Tuesday, October 14, 2008

Tales of a Freckle-Faced Kid in India

I feel it’s only fair to start this post with a word of warning: I’m currently feeling quite brain dead. My first week as a ‘real YAV’ has resulted in a state of mental exhaustion that is not particularly conducive to blogging. Thus, I apologize for any incoherence on my part. Also, this is a rather incomplete portrayal of my first week, but it’s a start . . .

Monday morning, after sending Ariel, Becca, John, and Lindsey to their various sites 2+ hours south of Alwaye, Achen and Kochamma put David and me into a taxi and sent us on our way. I arrived at Christava Mahilalayam at 8:30, and found a gaggle of smiling, 13-year-old girls, waiting to welcome me at the school’s gate. I had barely introduced myself before they bombarded me with questions about my family, where I’m from, and how I like Kerala thus far. Their greeting was demonstrative of the general excitement that has permeated the Mahilalayam student body; every time I step outside the staff room, my students receive me with eyes of wonder and the phrase, ‘Good (insert time of day here) Miss.’ I’ve spent the first week visiting classes to get a sense of each standard’s (grade’s) knowledge of the English language . . . These visits usually result in students standing up one at a time to recite (quite speedily) a list of important personal information (name, hometown, names of every family member in household, and favorite hobby), or in the teacher allowing the class to bombard me with questions. Family – just so you know, basically every Mahilalayam student knows all your names and occupations (since this seems to be the first point of curiosity). In general, the students’ communication skills are better than I expected; this, along with the enthusiasm surrounding the presence of an alien redhead, makes me more excited to actually assume the ‘teacher role’ tomorrow morning.

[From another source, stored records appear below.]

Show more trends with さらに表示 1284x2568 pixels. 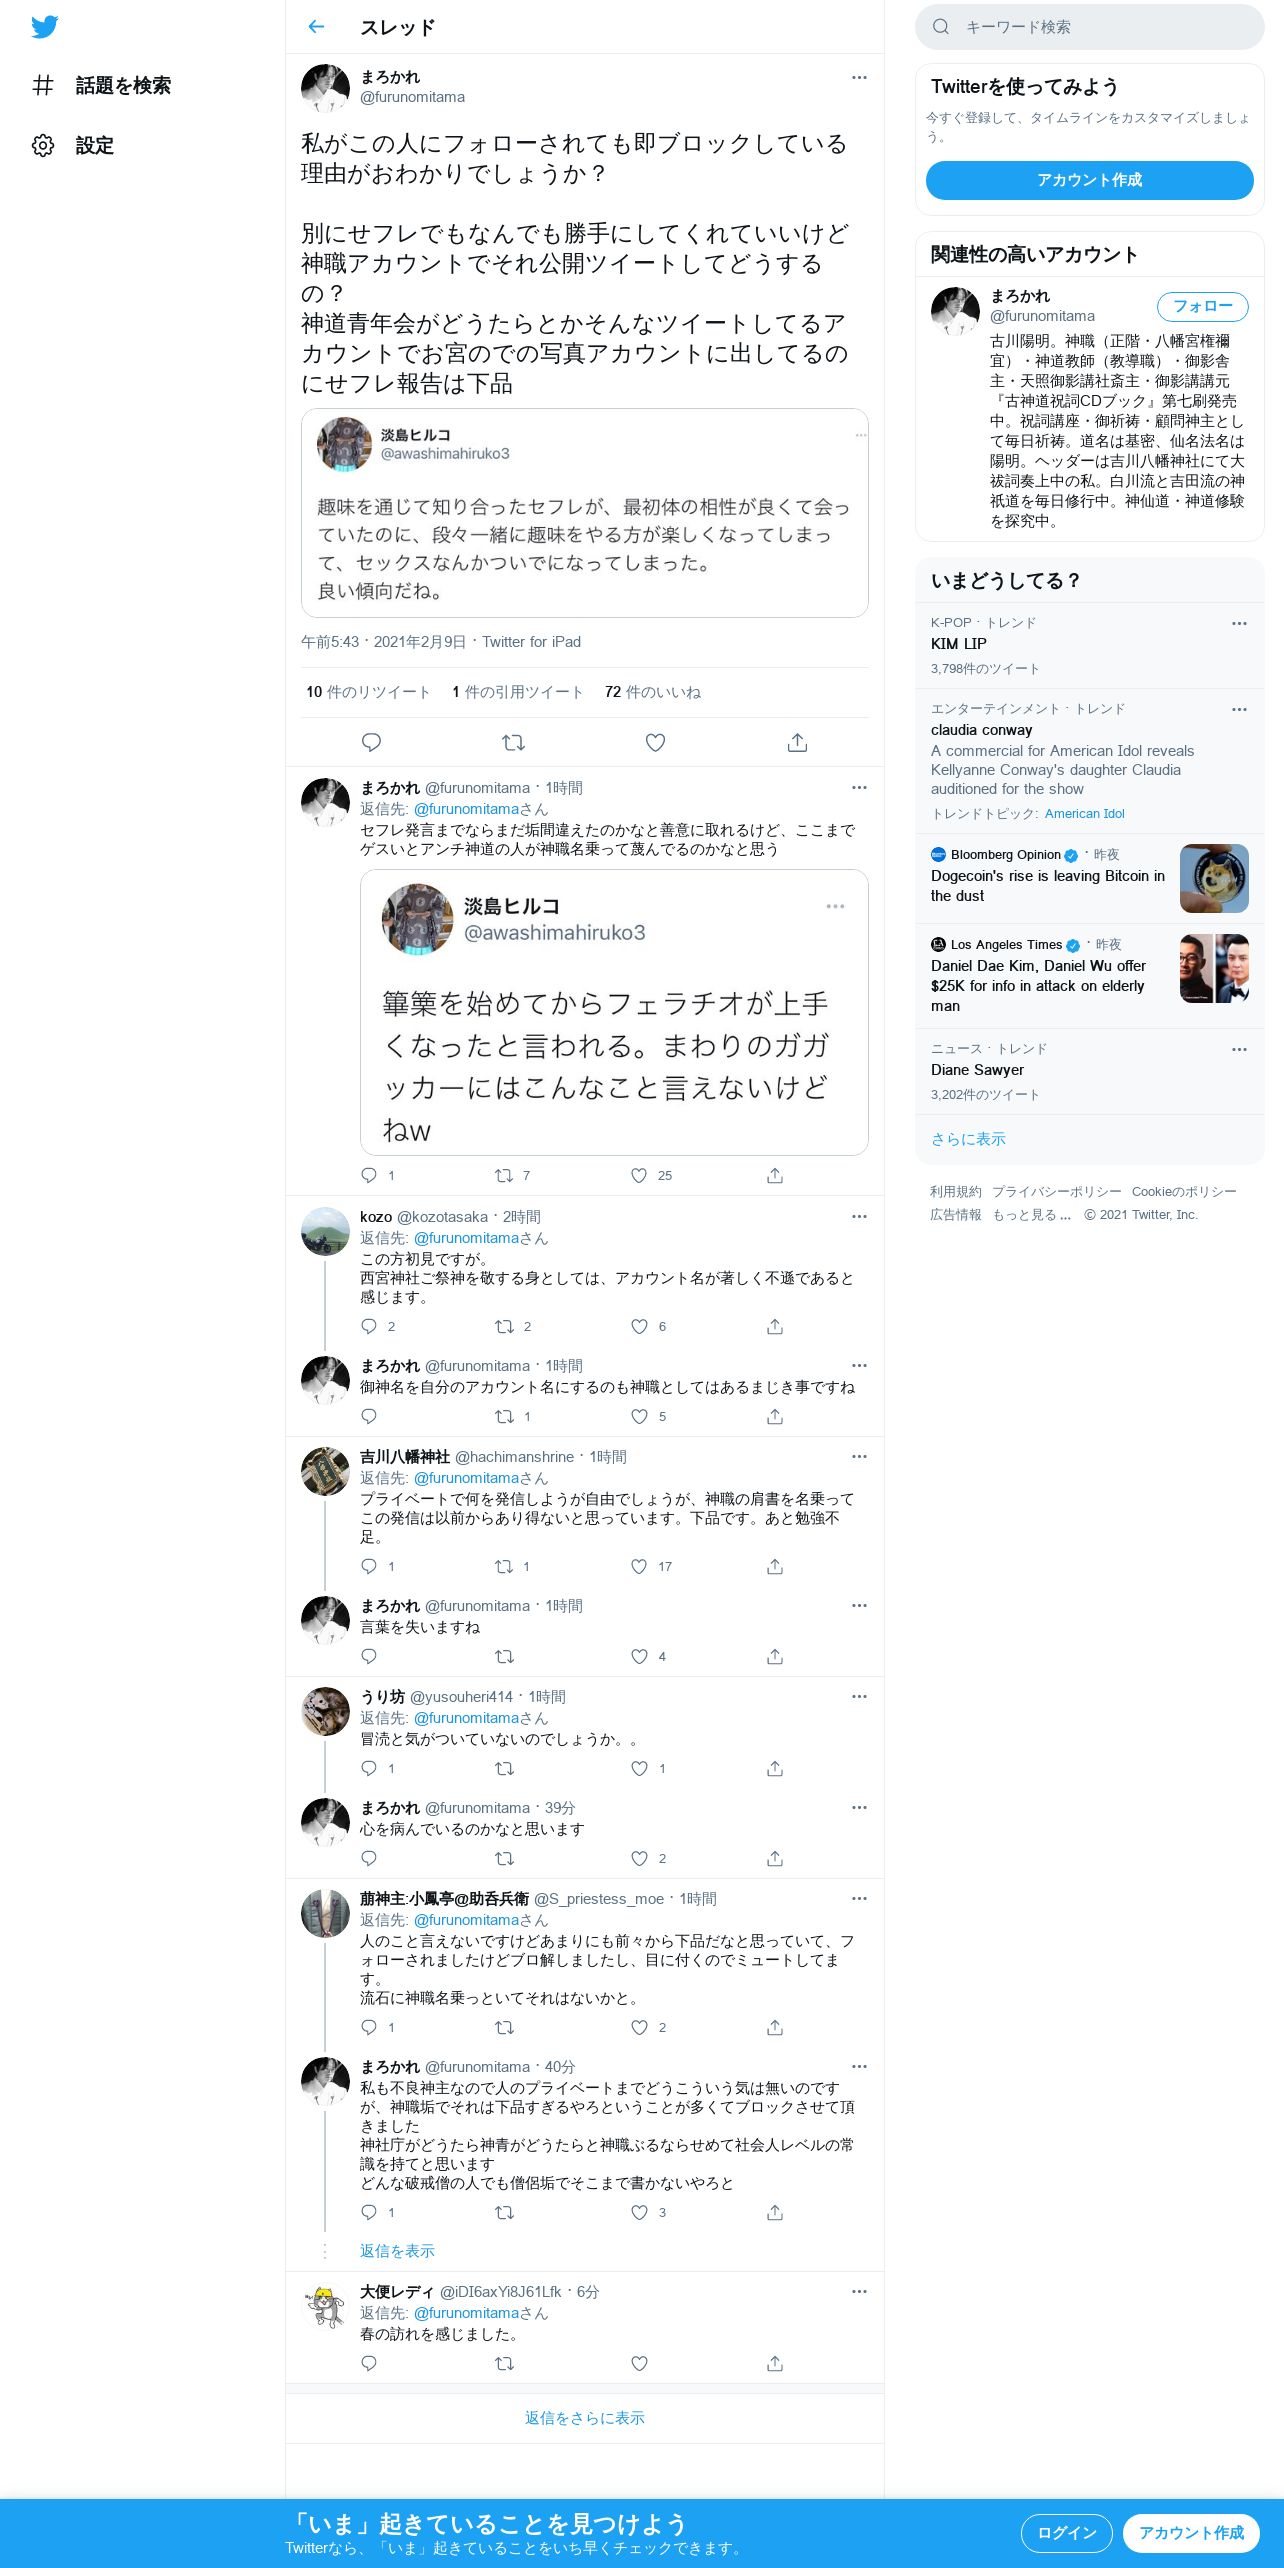point(968,1139)
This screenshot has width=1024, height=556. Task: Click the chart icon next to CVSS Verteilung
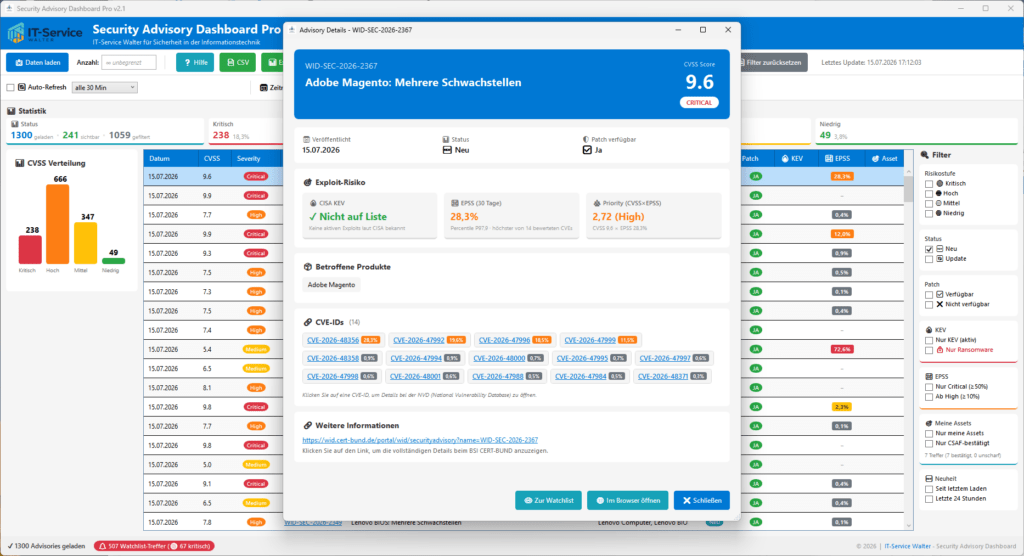[20, 163]
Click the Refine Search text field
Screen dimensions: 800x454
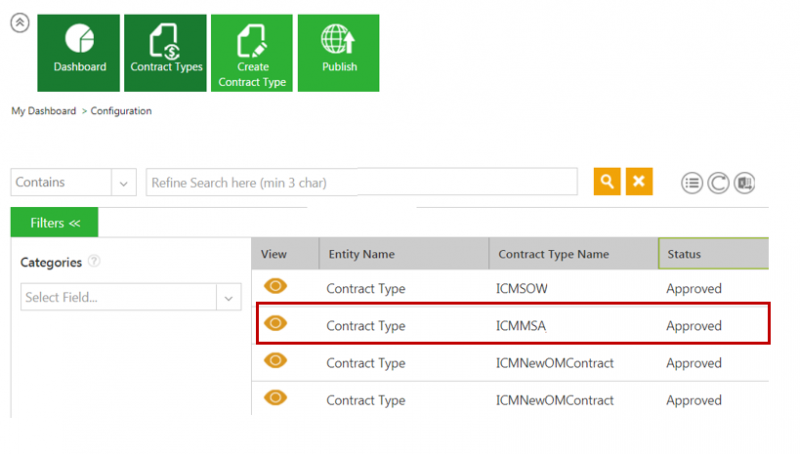click(x=361, y=183)
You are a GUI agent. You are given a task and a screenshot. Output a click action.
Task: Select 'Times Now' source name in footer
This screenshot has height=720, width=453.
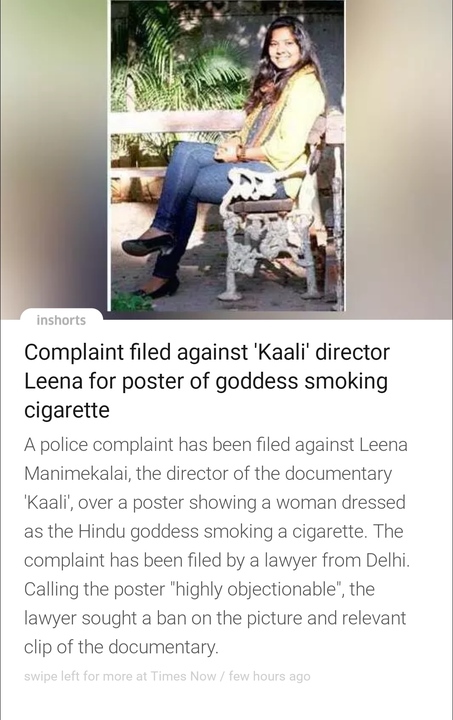(x=183, y=676)
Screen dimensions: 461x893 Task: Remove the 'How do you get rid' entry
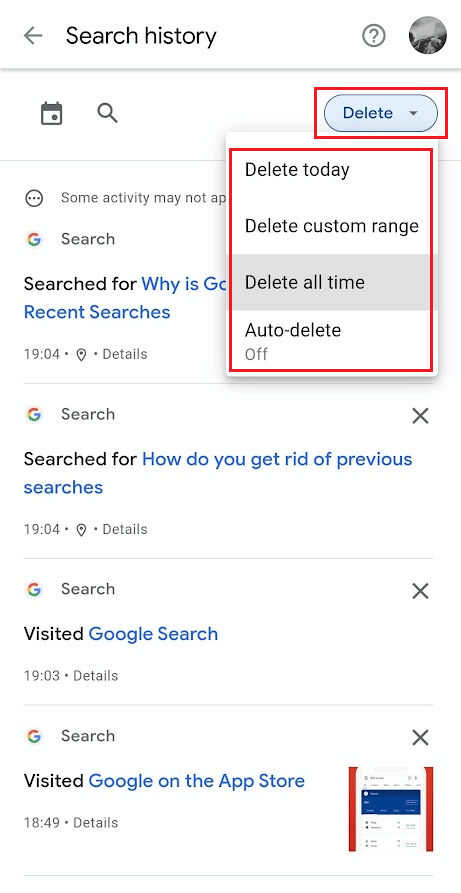pyautogui.click(x=420, y=416)
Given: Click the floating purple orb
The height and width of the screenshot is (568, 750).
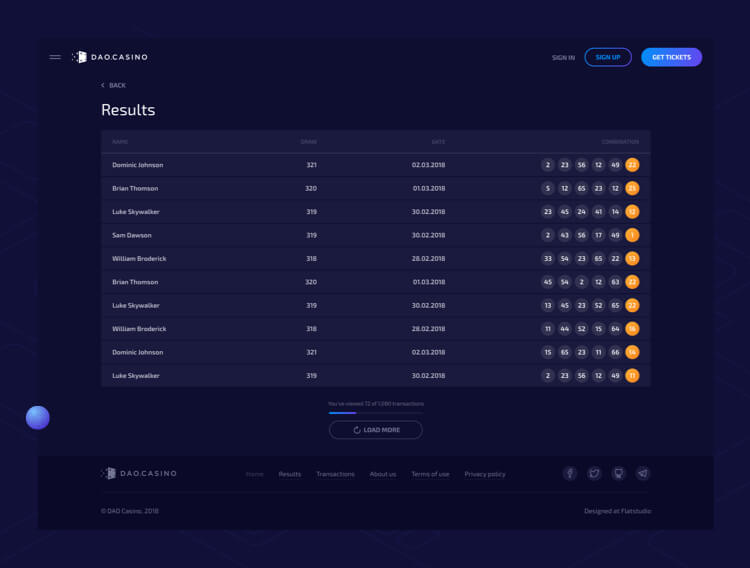Looking at the screenshot, I should point(38,417).
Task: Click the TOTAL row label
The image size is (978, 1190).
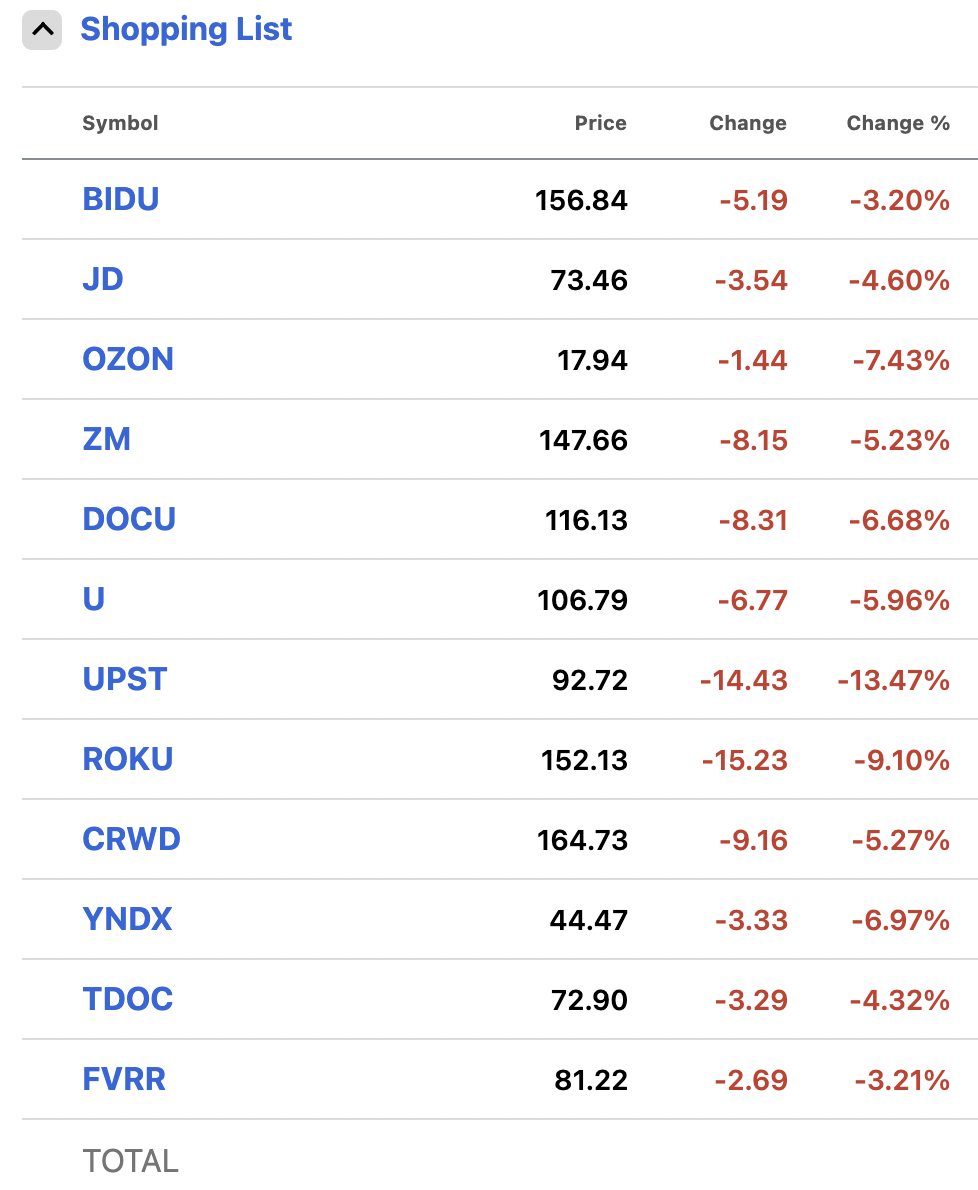Action: pos(130,1161)
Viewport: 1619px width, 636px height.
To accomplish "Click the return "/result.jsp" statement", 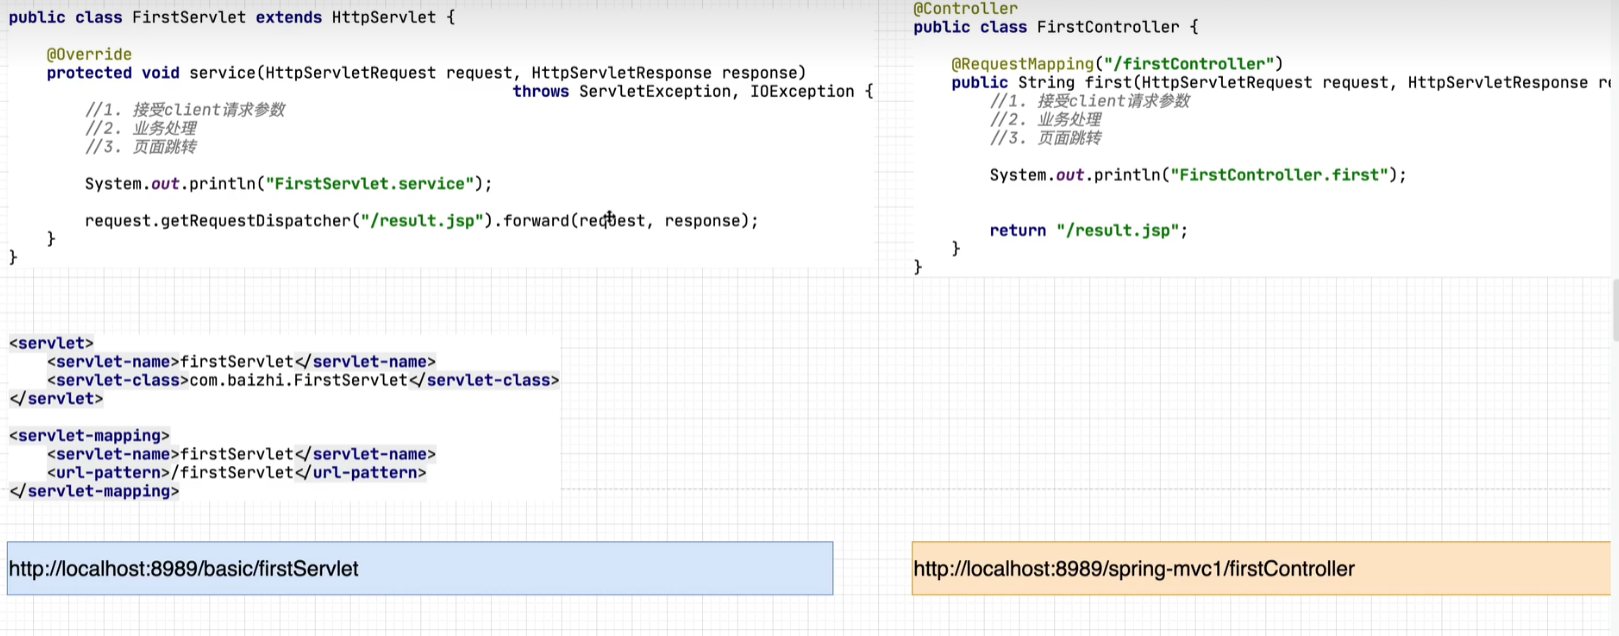I will (x=1088, y=231).
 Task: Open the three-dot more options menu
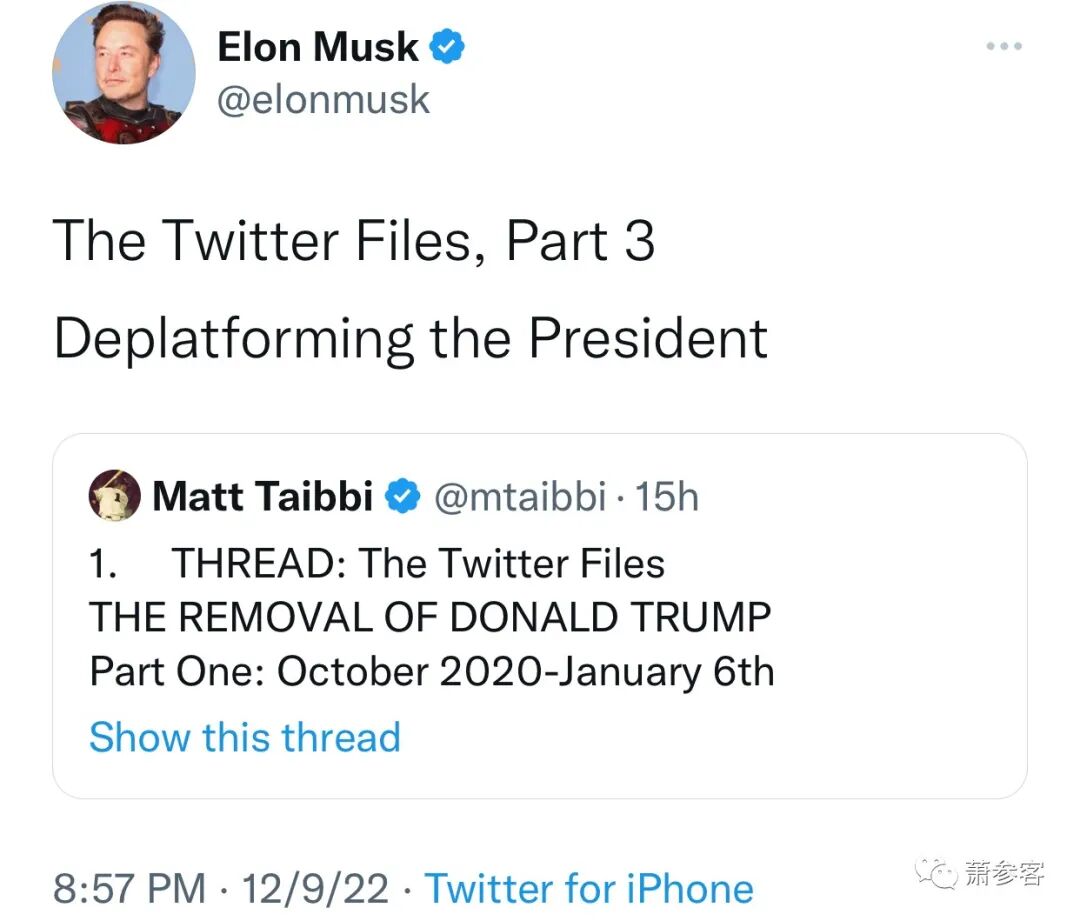click(1003, 46)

One of the best parts of my day comes with the morning/evening bus rides to and from school. Christava Mahilalayam is only about 20 minutes away from Chacko Homes via Auto-Rickshaw, but my school bus stop is one of the last on a long and windy route through the streets of Alwaye. Thus, I get plenty of time to chat with my students and the other teachers who ride the bus. On the first day, the staff pointed out the one little girl who boards the bus at U.C. College – a talkative and enthusiastic 8-year-old name Affra who dutifully makes sure I get off at the right stop. For the rest of the week, I also met her at 7:50 and sat next to her on the bus, hearing all about her family and learning whatever Malayalam words she and her two best friends choose to throw at me. After school on Friday, Affra invited me to her house for tea, and I proceeded to spend the rest of the evening with her wonderful family, who welcomed me in with the open arms I’m finding to be common among Malayalees.

Yet, despite both the overwhelming generosity I have received and the excitement that has met me, this has been a week of ups and downs. While the extrovert in me loves to be meeting new people and answering the questions of eager students, the introvert in me finds it exhausting. In addition, because everyone with whom I’m interacting is using his/her second language, I’m constantly aware of the speed at which I am speaking and the words I’m using. This is causing my brain to work overtime, and contributing to me fried mental state. It’s in situations like these where I truly miss the ability to recharge around those who already know me, and who will understand the super-speed of my colloquial English. Thankfully at least, I have not yet faced challenges that I wasn’t expecting . . .

And, in closing, here’s a couple other random tidbits from my first week:

1) Jaco and Anne were right in telling me I would receive comments about my freckles: In multiple conversations with various people, I have received questions about what they are and whether or not I have a skin disease, and been given the suggestion that a certain facial cream will clear my blemishes right up . . .
2) If Miracle on 34th Street were set in India, I’d cast one of my Chacko Homes ‘honorary grandpas’ as Kris Kringle. Hands down.
3) I rode the bus yesterday all by myself! I made it into Alwaye town without any glitches, and met David for some shopping and exploring. On the way back, I may or may not have boarded the wrong bus and then had to get off and try again. Oh, life in India.
4) A discussion about American music in my 9th Standard class resulted in me singing ‘Mamma Mia’ with a 14-year-old boy in front of the class.